• **Exercise requirements**: Report every line from the following entries that contains the string "любой".

• **Extracted entries**:
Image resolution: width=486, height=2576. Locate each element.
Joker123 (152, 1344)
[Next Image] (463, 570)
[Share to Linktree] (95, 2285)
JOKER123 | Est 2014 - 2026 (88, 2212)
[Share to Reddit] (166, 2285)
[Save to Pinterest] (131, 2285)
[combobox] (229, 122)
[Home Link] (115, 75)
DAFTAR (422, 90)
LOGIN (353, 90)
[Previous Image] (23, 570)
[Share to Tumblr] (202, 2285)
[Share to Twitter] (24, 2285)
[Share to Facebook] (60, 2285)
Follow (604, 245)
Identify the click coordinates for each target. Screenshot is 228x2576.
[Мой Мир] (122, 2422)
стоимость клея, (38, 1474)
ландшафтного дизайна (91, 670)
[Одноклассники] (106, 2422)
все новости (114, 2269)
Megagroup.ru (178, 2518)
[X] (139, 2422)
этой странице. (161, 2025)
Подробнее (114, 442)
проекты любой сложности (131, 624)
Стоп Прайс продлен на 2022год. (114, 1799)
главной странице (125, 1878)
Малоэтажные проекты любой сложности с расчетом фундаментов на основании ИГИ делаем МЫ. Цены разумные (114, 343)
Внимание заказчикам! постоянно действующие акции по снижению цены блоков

• **Result**:
проекты любой сложности (131, 624)
Малоэтажные проекты любой сложности с расчетом фундаментов на основании ИГИ делаем МЫ. Цены разумные (114, 343)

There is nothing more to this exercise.